═══ GIVEN ENTRIES

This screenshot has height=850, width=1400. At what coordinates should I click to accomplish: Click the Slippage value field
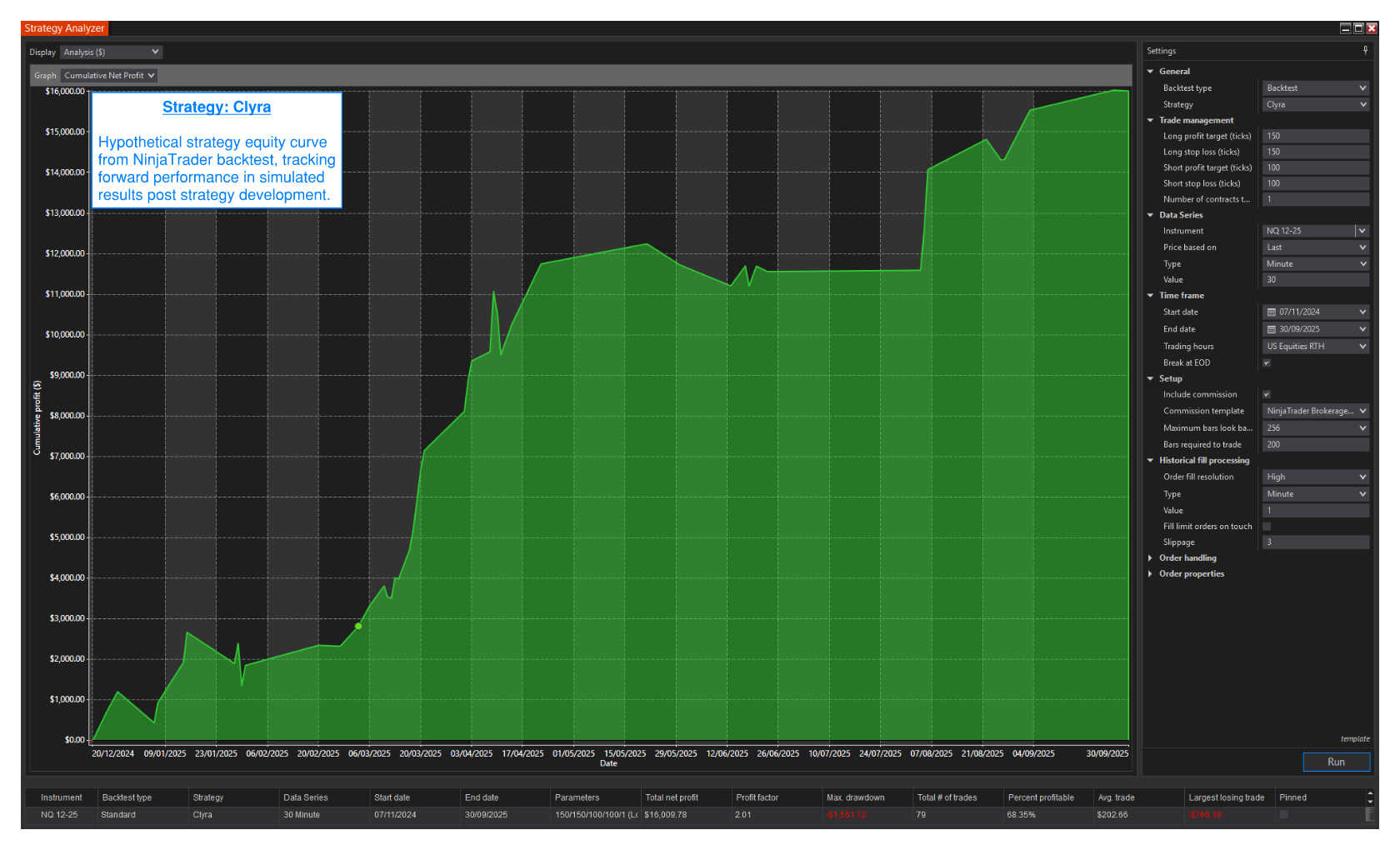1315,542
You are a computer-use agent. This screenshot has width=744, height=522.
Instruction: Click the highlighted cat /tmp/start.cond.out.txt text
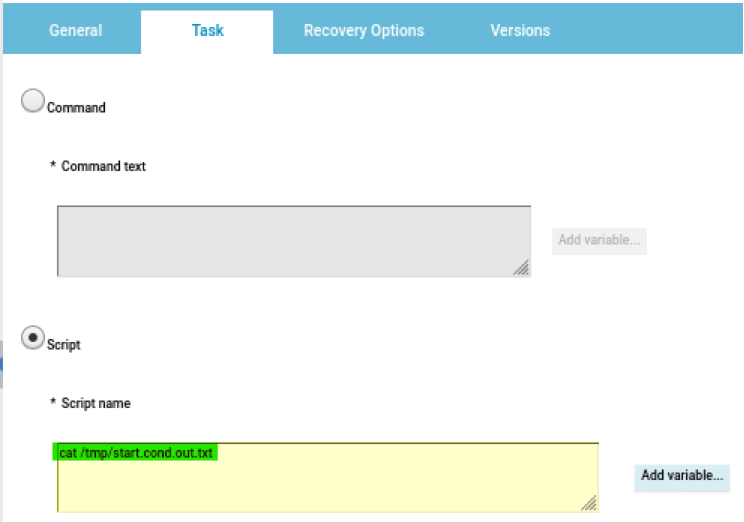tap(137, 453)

══════
═══ GIVEN ENTRIES

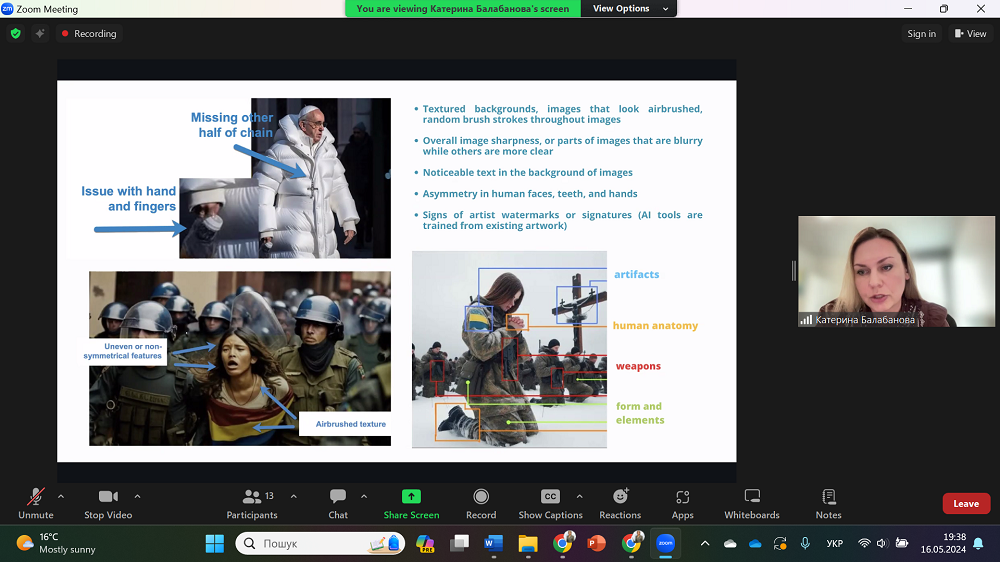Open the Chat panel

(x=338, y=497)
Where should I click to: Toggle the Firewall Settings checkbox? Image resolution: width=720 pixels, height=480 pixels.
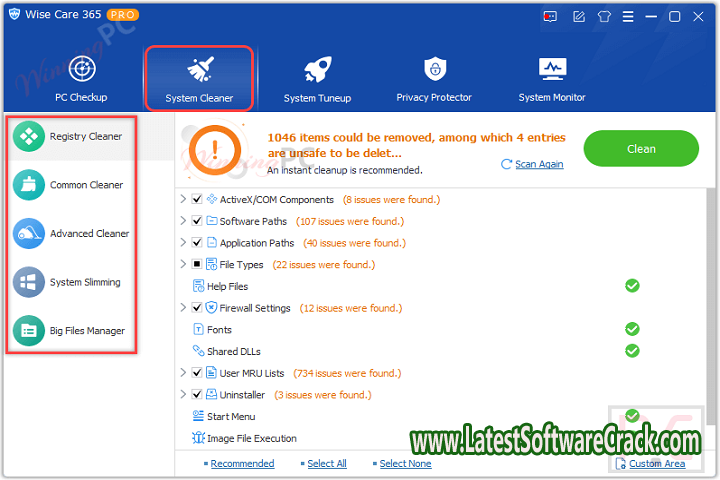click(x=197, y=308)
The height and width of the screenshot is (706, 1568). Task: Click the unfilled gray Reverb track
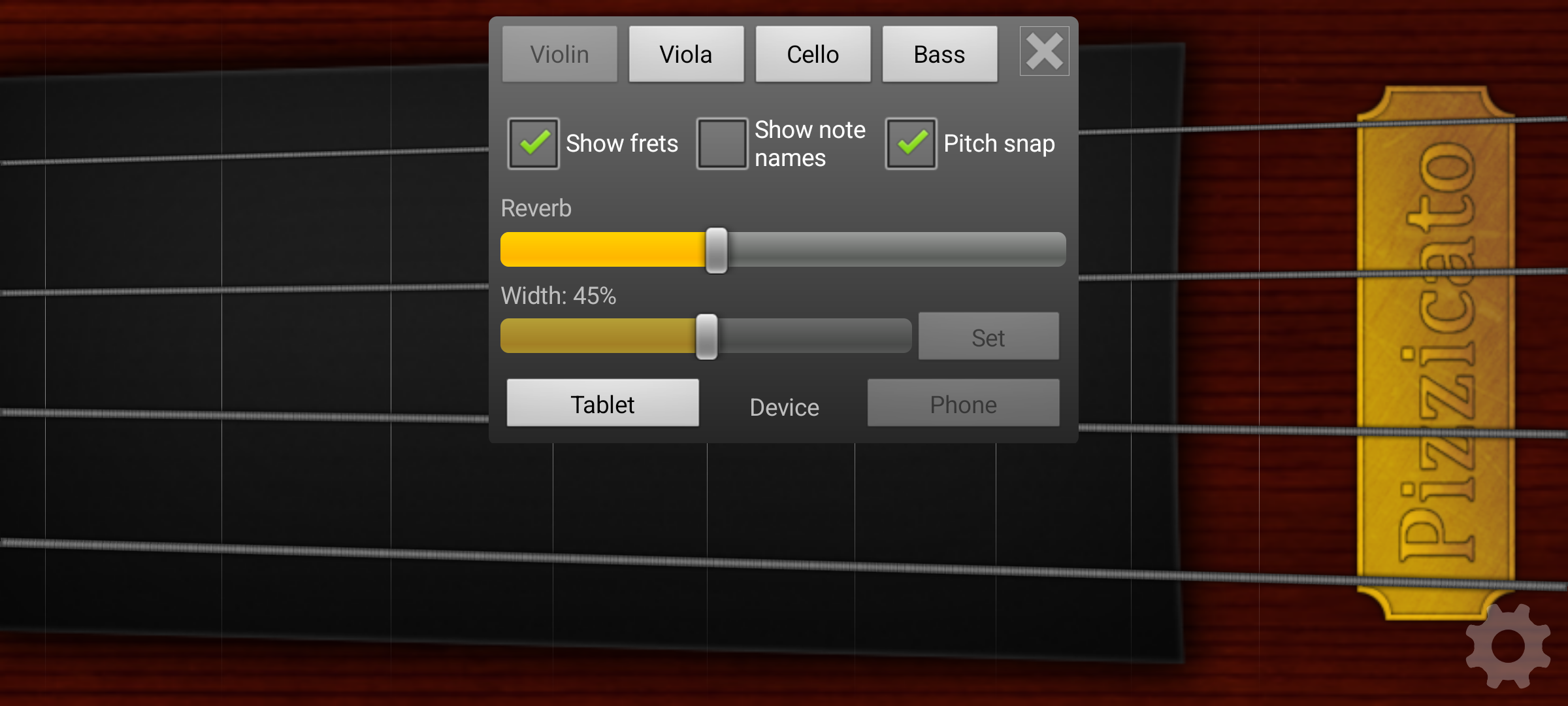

══════
═══ GIVEN ENTRIES

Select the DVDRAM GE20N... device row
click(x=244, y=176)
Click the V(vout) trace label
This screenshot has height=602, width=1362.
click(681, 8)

══════

Please locate every line in the data above that contains the string "height" and copy each of those lines out in full. Case counts when matching.

## RESULT BELOW
This screenshot has height=850, width=1400. At what coordinates should I click to accomplish: Click the Slippage value field
You are a computer-use agent. This screenshot has width=744, height=522.
Where should I click to: Toggle the Firewall Settings checkbox? Image resolution: width=720 pixels, height=480 pixels.
The height and width of the screenshot is (706, 1568). Task: Click the unfilled gray Reverb track
This screenshot has height=602, width=1362.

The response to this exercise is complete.